(DATA SECTION Opens)

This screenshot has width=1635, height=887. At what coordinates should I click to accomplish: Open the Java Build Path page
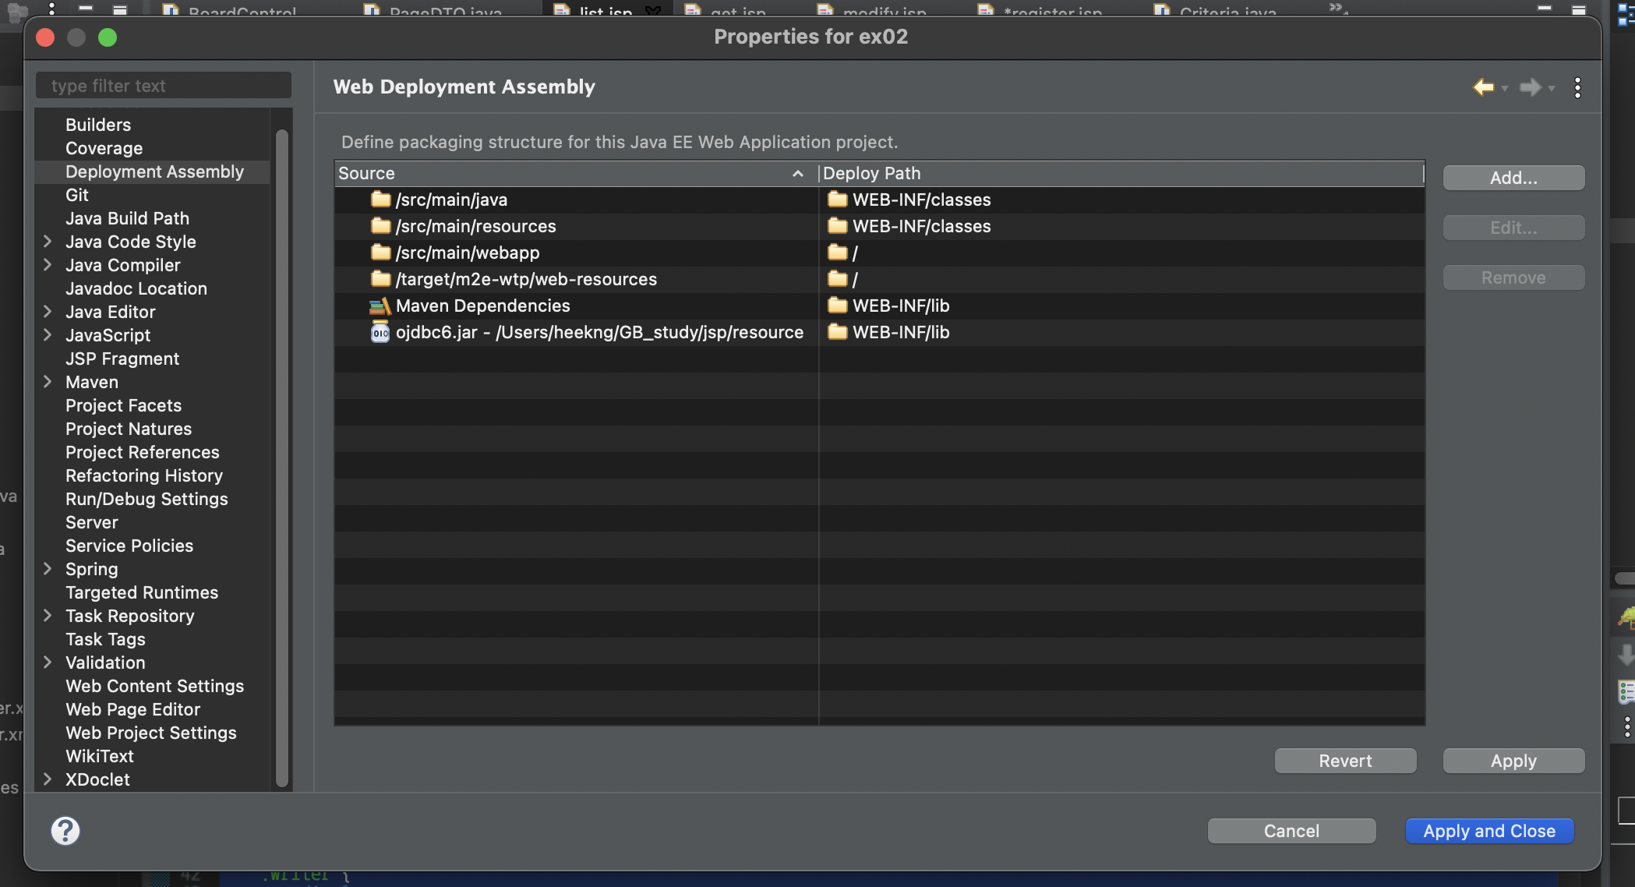127,218
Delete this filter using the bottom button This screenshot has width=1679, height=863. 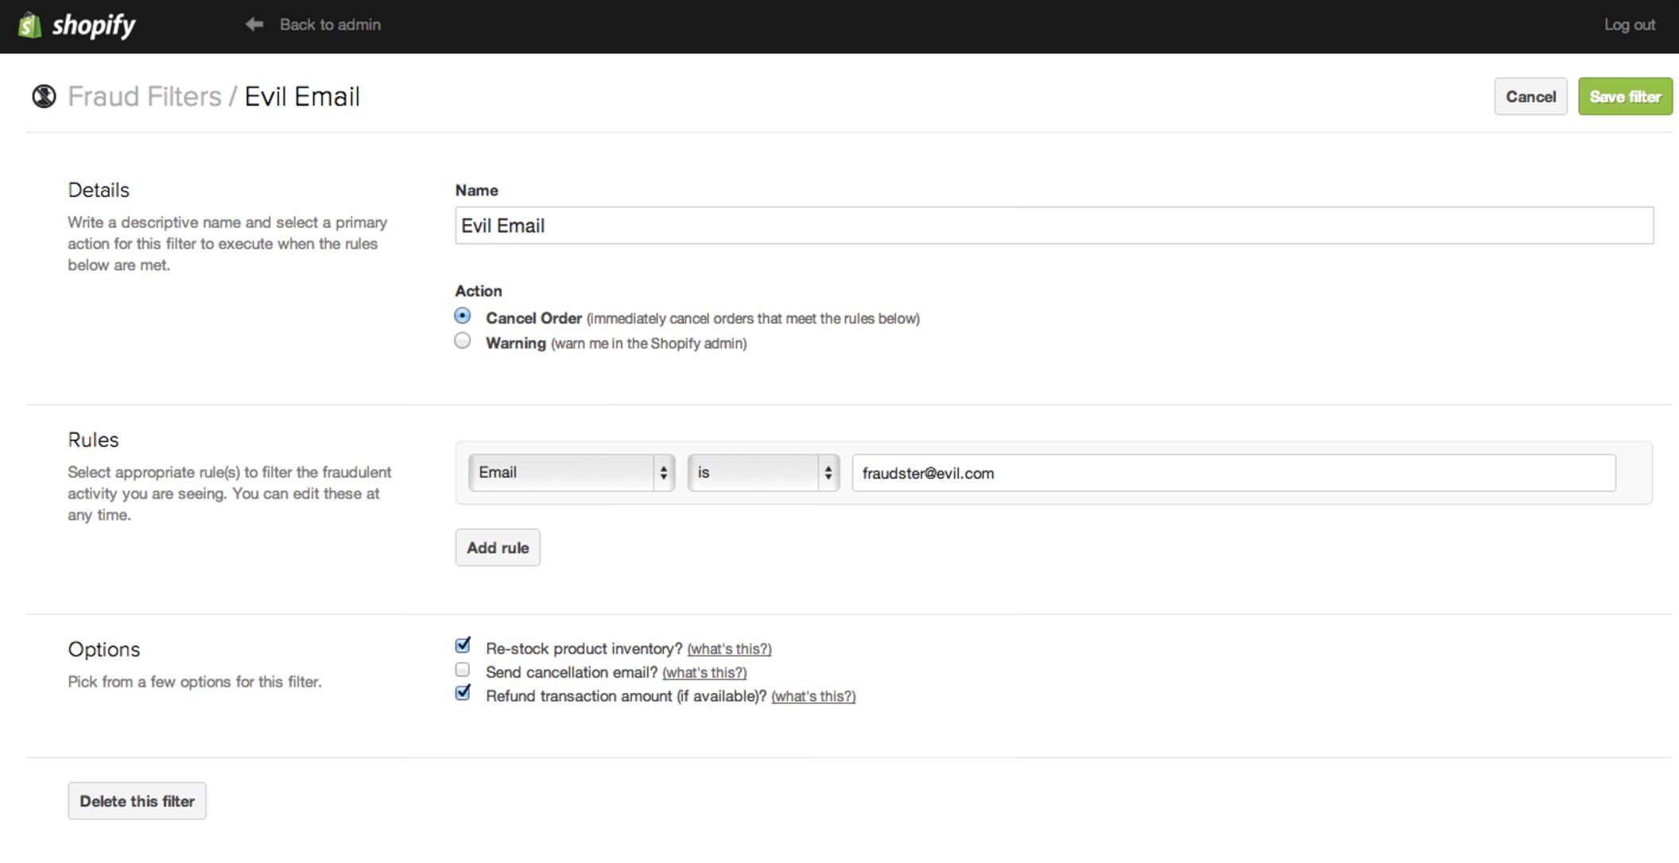[136, 801]
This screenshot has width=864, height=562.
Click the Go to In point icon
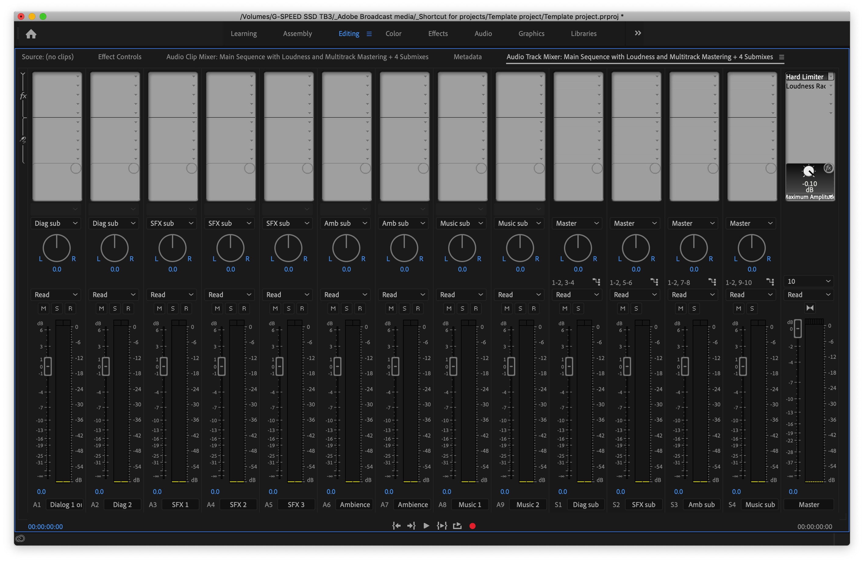pos(396,526)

(DATA SECTION Closes)

*ASSIGNMENT*:
Give the lines from the one containing "This screenshot has width=864, height=562." through the final line of the material again, exactly and in full, but without pictures.

*SOLUTION*:
This screenshot has width=864, height=562.
Click the Go to In point icon
pos(396,526)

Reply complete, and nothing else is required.